Sunday 16 January 2022

BIKING BIRDER VI 2022 13th January Patch with a Friend and Return to an Old Patch, Southport, Merseyside

 

Please donate to the charities I am supporting this year.


        After a wonderful evening with Jan and Neill Hunt, a fantastic couple, who had got in touch to offer conversation and a bed, with Neill being a passionate birder and twitcher, Neill and I head off for his local patch in the morning.



    
    A capped ex-refuse tip was covered with trees, bramble and grass with a great network of pathways enabling all areas to be accessed. Neill and I walk so many paths for a couple of hours and Neill tells of those magic patchwork moments that mean so much to a patchworking birder. 
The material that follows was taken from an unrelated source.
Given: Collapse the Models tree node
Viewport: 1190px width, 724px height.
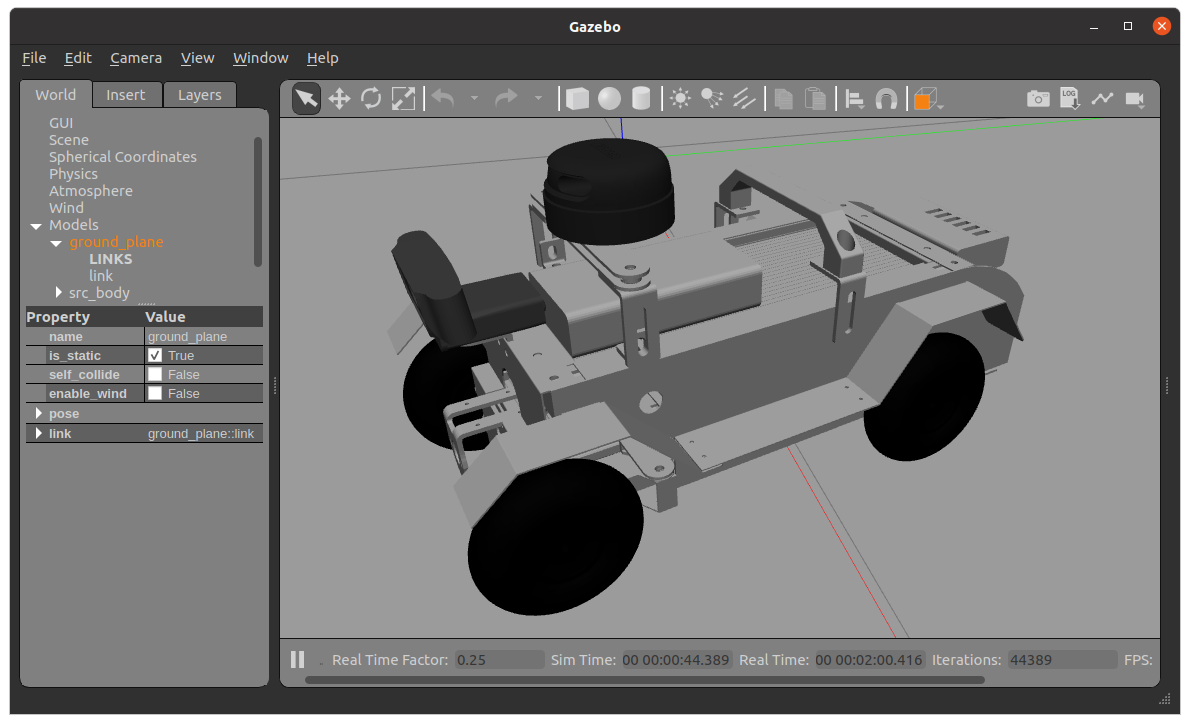Looking at the screenshot, I should [36, 226].
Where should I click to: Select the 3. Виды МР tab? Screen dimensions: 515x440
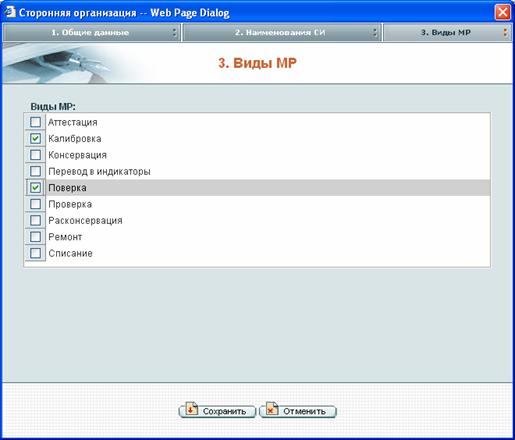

        As with the previous evening, conversation between two birders is always going to be about birds seen. The morning walk goes quickly with talk of relative rares, breeding birds and possibilities.

        Off to a local hotel, Prince of Wales on Lord Street, Southport, after thank you to Jan and Neill, I am soon out to walk to the pier and then along the shoreline to Marshside RSPB reserve.



        No sign of the reported Twite at the pier, there are a few Redshanks,* new bird for the BIGBY list. Very few birds around except for a lone Skylark* and a large number of Pink-footed Geese are just visible in the tall grass until they reveal their numbers by taking off. 





        Marshside was my own patch back in 1977-8. Back then I lived on Marshside Road with a future Mother-in-law, (!) above a wool shop owned by her. Jean Alexander, Hilda Ogden, lived nearby and I used to see her on the bus home from where I worked at that time, as a teacher at a Secondary Catholic School, Christ the King.

        Being back now, changes were few with a closed down sand-winning plant now a bush-covered lump and the estuarine mud retreting far into the distance over a sea of saltmarsh grass. Areas that used to have large high tide roosts of waders were now totally covered by the grass. Otherwise it was much as I remembered it from 45 years ago.

        At the RSPB reserve there a lovely lady, Annie, was feeding a Robin, whom she called Bob-Bob. 

        The walk back to Southport had the setting sun going down behind the long pier and an evening was spent thanking people for donations, thanking people for their support and kind messages and spent updating this blog and the BIGBY list on Bubo Listing.